You know, when I really meditate on the nativity, when I truly take some quiet time alone, escaping the chaos and the anxiety that without fail, washes over me this time of year, I can not help but find my tired mind taking me back to that one Christmas, five years ago; that one Christmas, that followed after the shooting at my children's elementary school. That one Christmas, where my community felt the groaning labor pains of the birth of unspeakable and devastating loss. That one Christmas, where we suffered such sorrow and disbelief, and couldn't imagine, for the life of us, how Christmas would come. Should Christmas come? And the miracle? Not only did Christmas come, but it came powerfully. It came beautifully. It came just as it promised. Because when you are reminded with what this life is all about, and you are slapped in the face of the reality that we need God like never before, guess what happens to that to-do list? Guess how much you care about the cookies and the parties and the wrapping? Everything takes on new meaning. Suddenly, you long for real presence, not presents. That Advent was like no other Advent I have ever lived through before. It was truly what Advent is supposed to be. A holy waiting period. A sacred preparation. A stripping away, a pulling apart, and a re-focusing. An awakening to the undeniable truth that the only thing we need, the very best gift we can ever hope for, is that swaddled baby boy, that newborn King. His presence is the only present. And until that sorrowful Christmas, I never knew how badly I wanted, how crazy much I needed, that gift. That baby.

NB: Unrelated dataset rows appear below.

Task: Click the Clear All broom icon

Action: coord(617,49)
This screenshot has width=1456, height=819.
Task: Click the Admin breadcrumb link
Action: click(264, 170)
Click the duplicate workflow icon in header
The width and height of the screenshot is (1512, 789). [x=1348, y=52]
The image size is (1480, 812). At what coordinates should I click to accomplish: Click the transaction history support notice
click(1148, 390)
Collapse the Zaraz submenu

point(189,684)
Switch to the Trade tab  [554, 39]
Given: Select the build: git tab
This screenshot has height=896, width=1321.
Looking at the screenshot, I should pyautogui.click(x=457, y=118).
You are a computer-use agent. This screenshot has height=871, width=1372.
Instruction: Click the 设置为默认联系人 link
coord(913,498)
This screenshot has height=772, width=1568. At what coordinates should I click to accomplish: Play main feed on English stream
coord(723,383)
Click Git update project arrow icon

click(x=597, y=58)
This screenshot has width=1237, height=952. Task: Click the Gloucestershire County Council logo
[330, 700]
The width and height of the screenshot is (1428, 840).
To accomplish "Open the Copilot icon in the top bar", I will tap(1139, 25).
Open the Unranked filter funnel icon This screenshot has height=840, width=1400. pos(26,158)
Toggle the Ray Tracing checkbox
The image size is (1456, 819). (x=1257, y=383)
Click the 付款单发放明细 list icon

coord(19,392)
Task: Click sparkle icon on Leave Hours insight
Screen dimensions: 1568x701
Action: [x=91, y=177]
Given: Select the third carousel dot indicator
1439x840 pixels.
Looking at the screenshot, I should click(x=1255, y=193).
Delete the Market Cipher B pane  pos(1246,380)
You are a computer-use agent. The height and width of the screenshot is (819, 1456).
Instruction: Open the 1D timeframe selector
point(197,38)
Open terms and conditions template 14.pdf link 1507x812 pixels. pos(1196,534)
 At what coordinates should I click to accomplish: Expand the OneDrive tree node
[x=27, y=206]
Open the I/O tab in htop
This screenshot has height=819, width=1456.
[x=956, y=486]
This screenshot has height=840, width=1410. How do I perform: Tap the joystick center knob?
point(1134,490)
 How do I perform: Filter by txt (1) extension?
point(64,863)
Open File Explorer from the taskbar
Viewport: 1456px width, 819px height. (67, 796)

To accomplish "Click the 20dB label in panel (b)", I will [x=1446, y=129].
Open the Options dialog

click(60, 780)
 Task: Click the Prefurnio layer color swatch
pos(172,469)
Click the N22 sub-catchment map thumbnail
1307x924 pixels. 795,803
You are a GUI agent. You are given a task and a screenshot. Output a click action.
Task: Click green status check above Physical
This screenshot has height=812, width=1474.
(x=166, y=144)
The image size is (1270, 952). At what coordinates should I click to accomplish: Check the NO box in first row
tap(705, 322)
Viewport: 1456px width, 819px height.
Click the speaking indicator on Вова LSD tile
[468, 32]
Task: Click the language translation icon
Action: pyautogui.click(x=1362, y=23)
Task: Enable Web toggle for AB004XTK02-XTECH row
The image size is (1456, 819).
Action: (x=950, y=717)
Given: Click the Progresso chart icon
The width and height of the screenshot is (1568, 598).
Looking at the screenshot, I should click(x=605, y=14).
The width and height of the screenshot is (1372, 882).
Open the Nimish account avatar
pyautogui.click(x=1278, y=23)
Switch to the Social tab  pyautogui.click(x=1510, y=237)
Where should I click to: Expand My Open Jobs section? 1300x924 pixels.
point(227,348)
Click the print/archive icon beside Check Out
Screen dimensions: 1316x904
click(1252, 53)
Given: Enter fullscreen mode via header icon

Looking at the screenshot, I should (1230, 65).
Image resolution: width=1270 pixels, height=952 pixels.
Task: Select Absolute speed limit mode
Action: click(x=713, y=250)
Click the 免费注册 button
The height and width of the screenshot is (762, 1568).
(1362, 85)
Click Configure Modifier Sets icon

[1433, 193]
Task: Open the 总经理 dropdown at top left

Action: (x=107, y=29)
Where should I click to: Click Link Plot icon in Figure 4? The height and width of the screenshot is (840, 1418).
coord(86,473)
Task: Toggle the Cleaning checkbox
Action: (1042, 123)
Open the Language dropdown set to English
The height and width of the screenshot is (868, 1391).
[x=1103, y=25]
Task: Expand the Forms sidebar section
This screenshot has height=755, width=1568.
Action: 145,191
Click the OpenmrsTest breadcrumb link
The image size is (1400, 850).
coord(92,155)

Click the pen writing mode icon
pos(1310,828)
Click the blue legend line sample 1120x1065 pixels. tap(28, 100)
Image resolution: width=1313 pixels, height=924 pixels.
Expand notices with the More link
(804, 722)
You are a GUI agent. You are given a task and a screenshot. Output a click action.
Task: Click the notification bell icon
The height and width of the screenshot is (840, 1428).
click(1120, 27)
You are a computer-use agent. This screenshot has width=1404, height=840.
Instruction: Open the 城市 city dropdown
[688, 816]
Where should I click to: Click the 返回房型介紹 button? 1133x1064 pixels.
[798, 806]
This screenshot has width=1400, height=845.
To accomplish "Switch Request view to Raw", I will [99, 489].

And that is what the Advent season needs to be about. And I know it is hard. It took my being stripped away of everything, in the most hideous way, to see where I actually needed to be. It took giving up on my idea of what our Christmas was supposed to look like, and surrendering to God and His idea of what Christmas needed to be. It took my handing over my list…LITERALLY...and allowing friends to swoop on in and do what I was too sad to do. And guess what? Christmas still came that year. Sure, it looked different. It carried a weight of sorrow. But if you were to kneel next to Mary right now…right there in the stable…get on up close next to her, with the hay and the animals and the smell of the stable…and if you were to reach out and pick up that sweet babe, swaddled up tight, and gently kiss his head, and press His heart close into yours…would you not feel a tinge of sorrow? Yes, the birth of our savior is a joyful occasion, but because we know His mission, because we know His sacrifice, because we know that the same baby we reach for in the manger is the same man we hung on the wood of the cross, how can we not weep?
And so maybe this Advent season, if you feel that earthly pull, if you feel that building anxiety and the stress of the world's to-do list, maybe it is a good idea to just stop. To be still. To give your list over to the Lord. And then, go on into the stable. Kneel down next to Mary. Close your eyes. And in joyful expectation, wait with her by the empty manger. Just wait.
He will soon be born, sweet friends. The hope we wait for. The grace we need. The Christmas presence that is beyond compare to any other present on our list. And He is more than enough.
So let's prepare wisely. Let's not miss it.